# [EXTRACT]

* begin *

Upsample¶
Upsample a dataset given a weight column.
When dealing with surveys, it's common to want your sample to reflect a specific demographic. When this ideal representation cannot be achieved, you'd usually assign a strictly positive weight to each row reflecting how representative it is of your desired population. This step takes these precomputed weights and uses them to make the input reflect your desired population by repeating the rows a number of times in proportion to their weight until the desired image of your target population is reached within the dataset.
Usage¶
The following are the step's expected inputs and outputs and their specific types.
upsample(ds_in: dataset, {"param": value}) -> (ds_out: dataset)
where the object {"param": value}
is optional in most cases and if present may contain any of the parameters described in the
corresponding section below.

* end *

# [DATA SUPPLIED]
* begin *

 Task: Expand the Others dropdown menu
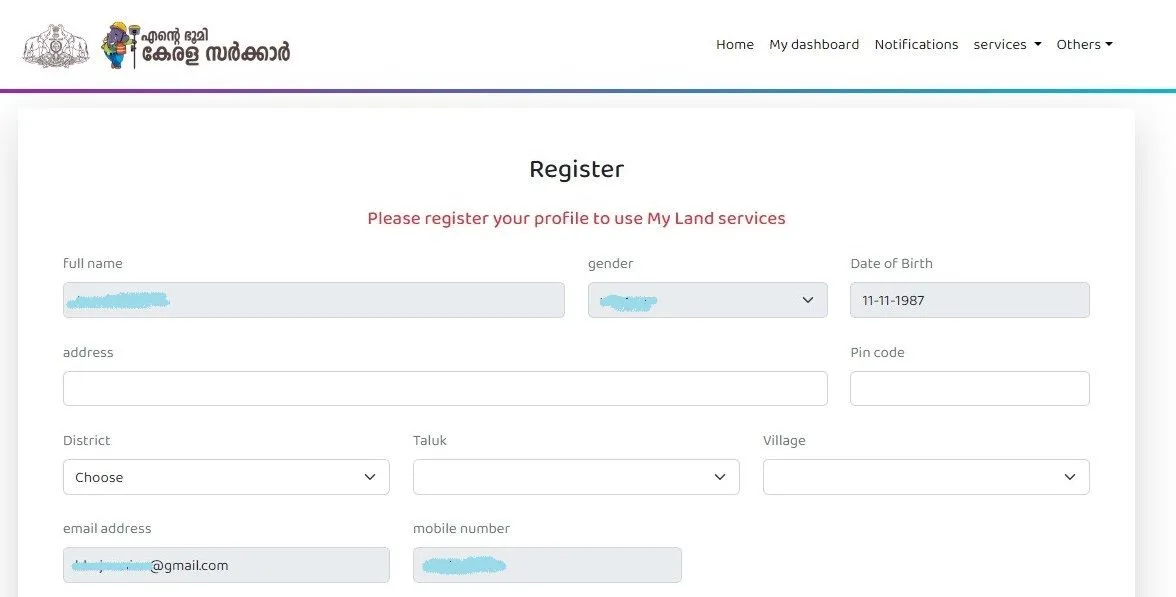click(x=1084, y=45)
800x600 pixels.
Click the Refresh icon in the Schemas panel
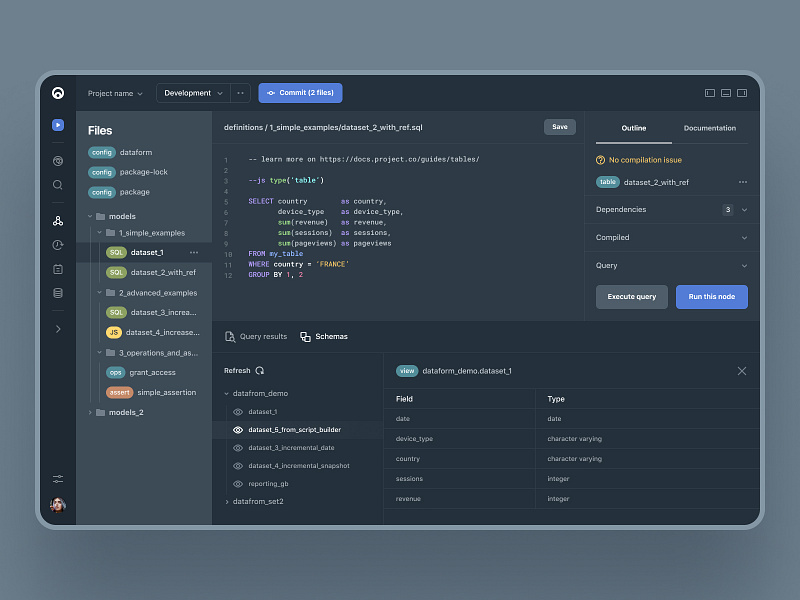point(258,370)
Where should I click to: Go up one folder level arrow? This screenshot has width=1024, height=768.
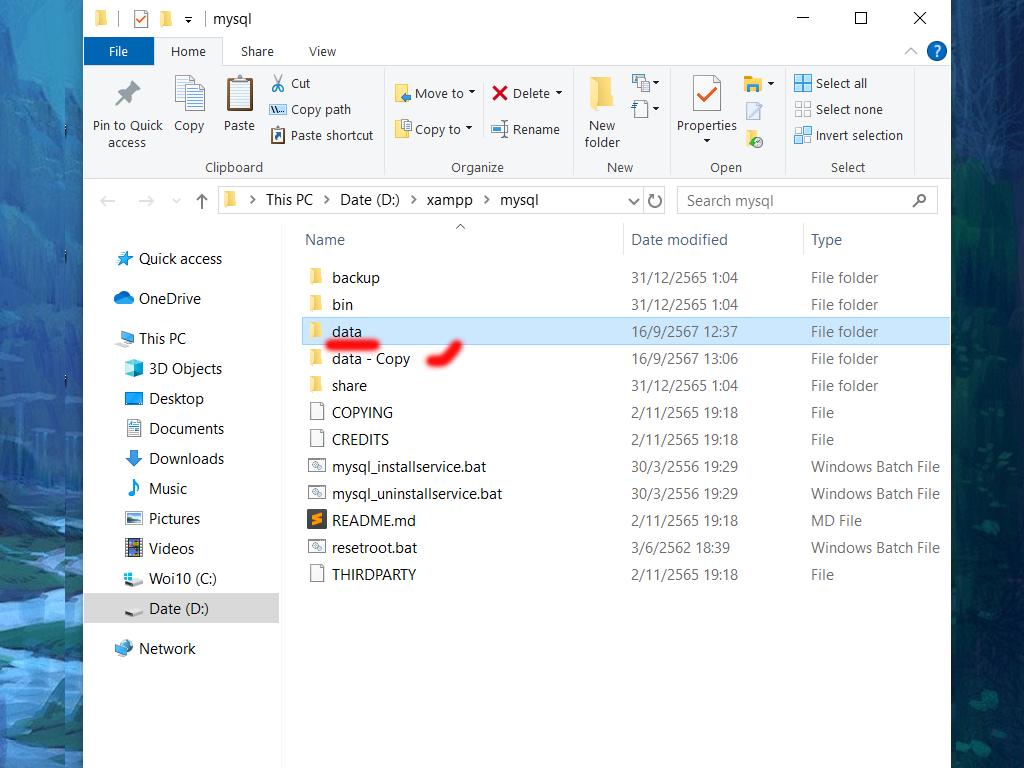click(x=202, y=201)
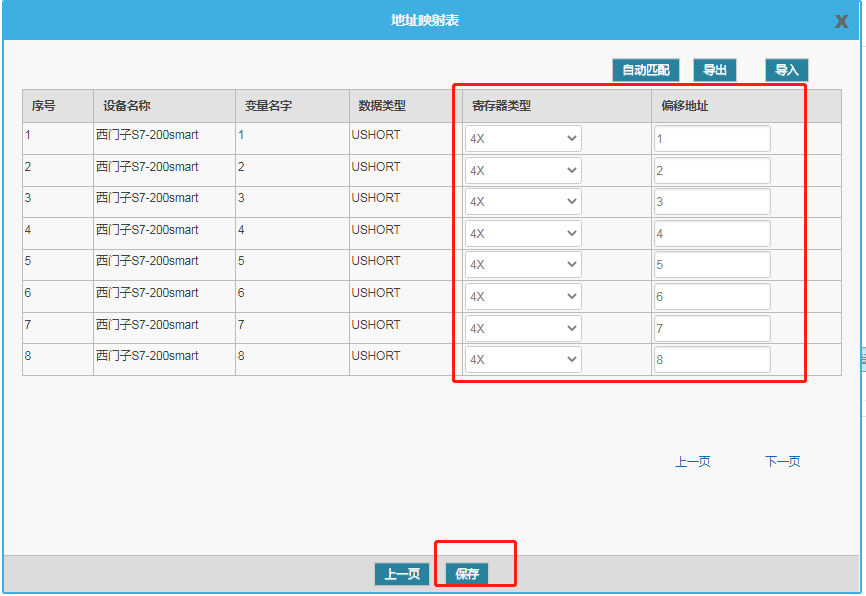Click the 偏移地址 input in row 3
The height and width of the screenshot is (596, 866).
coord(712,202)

* end *

# [WRITTEN INSTRUCTION 1]
According to the upsample documentation, how does the step make the input reflect the desired population?
# [WRITTEN INSTRUCTION 2]
Extend the upsample documentation, starting after its last sentence.
The items are separate material from the upsample documentation.

# [TASK ANSWER 1]
It repeats the rows a number of times in proportion to their weight.

# [TASK ANSWER 2]
Example¶
The following example creates a new dataset with the proportions specified by weight_name
upsample(ds, {"weights": "weight_name"}) -> (ds_upsampled)
More examples
Same as before, but ensures 3 occurences at least for the least weighted row.
upsample(ds, {"weights": "weight_name", n_samples_min: 3}) -> (ds_upsampled)
Inputs¶
ds_in: dataset
An input dataset to upsample.
Outputs¶
ds_out: dataset
A new dataset containing the desired proportions.
Parameters¶
weights: string
Name of column to be used as weights.
n_samples_min: integer = 1
Number of samples given to the least weighted set of rows.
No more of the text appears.